Abstract

Purpose - We explore how corporate social responsibility (CSR) plays a role in the debt market when companies engage in real earnings management. Specifically, we analyze the cost of capital of a company with real earnings management as measured by abnormally operating cash flows, abnormally production costs and discretionary expenditures, and examine the role of CSR in the relationship.
 Design/Methodology/Approach - The analysis sample is for Chinese publicly listed companies, the data were obtained from China Stock Market and Accounting Research (CSMAR), and the CSR data were collected from the Hexun database. We implemented OLS regression analysis by setting the proxies of real earnings management as dependent variable, cost of debt capital as a dependent variable, and CSR as a moderating variable.

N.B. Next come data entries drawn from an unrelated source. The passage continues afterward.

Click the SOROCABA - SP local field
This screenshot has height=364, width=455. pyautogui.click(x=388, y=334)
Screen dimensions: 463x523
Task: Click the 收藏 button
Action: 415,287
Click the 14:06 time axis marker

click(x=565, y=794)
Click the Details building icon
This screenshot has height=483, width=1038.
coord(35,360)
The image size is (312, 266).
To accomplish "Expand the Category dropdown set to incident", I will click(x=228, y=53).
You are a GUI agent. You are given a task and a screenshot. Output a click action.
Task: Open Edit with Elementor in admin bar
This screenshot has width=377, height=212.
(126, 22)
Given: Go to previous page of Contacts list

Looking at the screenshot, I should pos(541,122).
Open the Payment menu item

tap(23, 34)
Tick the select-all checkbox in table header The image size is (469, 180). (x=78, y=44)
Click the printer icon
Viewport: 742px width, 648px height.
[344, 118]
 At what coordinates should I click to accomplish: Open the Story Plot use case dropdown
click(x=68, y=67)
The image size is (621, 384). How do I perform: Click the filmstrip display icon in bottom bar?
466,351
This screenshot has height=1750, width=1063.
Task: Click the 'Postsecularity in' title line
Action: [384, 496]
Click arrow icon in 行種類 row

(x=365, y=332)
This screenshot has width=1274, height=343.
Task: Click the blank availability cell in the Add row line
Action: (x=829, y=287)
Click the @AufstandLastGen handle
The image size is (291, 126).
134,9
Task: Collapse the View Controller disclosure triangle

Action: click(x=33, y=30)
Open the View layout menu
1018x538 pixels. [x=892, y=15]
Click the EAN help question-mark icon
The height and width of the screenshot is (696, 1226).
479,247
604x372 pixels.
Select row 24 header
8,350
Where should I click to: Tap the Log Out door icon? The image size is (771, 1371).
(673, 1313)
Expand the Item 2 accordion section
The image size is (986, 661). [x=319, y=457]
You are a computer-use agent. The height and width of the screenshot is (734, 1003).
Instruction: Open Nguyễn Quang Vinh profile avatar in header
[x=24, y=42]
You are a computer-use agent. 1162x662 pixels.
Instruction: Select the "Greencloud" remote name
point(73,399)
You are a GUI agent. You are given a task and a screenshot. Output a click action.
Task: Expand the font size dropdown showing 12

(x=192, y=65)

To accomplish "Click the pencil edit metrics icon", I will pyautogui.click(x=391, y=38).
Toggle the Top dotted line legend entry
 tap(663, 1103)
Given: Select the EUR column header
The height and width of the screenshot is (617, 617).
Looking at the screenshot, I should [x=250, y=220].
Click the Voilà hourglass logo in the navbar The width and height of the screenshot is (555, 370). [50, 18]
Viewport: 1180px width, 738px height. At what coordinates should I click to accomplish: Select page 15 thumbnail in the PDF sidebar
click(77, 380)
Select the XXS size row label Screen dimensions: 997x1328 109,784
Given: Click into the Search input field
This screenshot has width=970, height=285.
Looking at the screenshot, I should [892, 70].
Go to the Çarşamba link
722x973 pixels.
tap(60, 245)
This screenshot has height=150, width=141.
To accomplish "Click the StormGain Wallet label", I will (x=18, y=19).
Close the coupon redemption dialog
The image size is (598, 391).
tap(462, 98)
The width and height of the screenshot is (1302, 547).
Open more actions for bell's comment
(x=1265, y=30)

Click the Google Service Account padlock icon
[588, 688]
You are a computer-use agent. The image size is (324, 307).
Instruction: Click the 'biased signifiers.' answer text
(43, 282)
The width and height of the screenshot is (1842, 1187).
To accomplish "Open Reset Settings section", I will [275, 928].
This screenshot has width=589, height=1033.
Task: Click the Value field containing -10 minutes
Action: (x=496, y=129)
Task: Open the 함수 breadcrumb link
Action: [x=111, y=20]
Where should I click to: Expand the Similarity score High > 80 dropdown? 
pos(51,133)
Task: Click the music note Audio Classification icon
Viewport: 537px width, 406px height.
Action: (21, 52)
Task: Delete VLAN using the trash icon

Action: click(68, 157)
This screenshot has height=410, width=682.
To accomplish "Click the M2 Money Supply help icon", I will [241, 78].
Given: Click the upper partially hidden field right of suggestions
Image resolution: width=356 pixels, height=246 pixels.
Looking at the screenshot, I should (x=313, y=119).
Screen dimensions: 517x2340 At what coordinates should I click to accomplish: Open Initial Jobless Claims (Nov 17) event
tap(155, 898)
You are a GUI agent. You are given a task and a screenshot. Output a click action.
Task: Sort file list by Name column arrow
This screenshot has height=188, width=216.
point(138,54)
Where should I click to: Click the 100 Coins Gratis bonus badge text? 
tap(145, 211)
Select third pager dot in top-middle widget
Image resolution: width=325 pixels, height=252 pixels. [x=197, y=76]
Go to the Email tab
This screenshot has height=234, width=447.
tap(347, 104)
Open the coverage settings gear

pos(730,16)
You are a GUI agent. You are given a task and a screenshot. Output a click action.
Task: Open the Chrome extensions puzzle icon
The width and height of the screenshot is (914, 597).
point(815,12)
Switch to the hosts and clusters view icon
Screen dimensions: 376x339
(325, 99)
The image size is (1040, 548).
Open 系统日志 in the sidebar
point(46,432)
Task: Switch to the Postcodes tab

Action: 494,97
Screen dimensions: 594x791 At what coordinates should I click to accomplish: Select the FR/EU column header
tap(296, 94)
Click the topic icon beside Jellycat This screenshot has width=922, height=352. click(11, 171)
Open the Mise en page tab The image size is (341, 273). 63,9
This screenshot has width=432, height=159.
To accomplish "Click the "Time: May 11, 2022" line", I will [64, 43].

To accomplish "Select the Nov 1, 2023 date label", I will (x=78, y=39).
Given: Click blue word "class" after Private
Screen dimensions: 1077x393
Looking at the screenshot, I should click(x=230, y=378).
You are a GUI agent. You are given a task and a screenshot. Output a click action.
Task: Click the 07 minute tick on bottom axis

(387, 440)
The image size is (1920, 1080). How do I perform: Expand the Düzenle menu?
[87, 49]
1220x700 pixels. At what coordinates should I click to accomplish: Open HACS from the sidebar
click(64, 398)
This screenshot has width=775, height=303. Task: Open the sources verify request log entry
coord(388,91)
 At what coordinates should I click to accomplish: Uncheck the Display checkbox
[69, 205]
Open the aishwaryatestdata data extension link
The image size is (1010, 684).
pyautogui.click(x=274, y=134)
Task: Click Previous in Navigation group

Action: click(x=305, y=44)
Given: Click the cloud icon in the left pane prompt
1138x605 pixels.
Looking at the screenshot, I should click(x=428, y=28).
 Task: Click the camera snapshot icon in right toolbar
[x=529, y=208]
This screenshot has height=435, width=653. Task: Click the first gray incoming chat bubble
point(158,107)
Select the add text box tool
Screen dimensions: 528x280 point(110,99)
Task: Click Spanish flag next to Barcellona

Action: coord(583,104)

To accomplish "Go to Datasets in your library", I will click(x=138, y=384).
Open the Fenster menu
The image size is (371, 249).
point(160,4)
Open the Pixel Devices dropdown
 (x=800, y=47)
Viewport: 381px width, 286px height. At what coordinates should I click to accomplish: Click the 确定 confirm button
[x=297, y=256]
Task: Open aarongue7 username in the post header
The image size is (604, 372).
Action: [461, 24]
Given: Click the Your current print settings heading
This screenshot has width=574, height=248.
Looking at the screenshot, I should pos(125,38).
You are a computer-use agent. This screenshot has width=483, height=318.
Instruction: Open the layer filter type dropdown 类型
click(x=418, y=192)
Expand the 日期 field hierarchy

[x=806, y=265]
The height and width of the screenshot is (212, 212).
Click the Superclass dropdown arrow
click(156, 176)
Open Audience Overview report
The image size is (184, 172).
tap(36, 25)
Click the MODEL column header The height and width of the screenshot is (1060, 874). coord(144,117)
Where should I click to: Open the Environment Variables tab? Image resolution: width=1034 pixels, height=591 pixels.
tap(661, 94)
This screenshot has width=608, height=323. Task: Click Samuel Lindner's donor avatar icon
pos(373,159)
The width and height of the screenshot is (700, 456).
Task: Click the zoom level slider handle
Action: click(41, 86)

 Findings - Our empirical results show that real earnings management significantly increases the cost of debt after controlling for discretionary accruals, another proxy variable for earnings management. Especially, we find that corporate social responsibility weakens the negative impact of real earnings management on the cost of debt.
 Research Implications - This study provides evidence that corporate social responsibility plays a significant role in mitigating the adverse impact of real earnings management on the debt market. Therefore, creditors in the debt market need to be more cautious in assessing the impact of real earnings management that may be underestimated due to high CSR performance.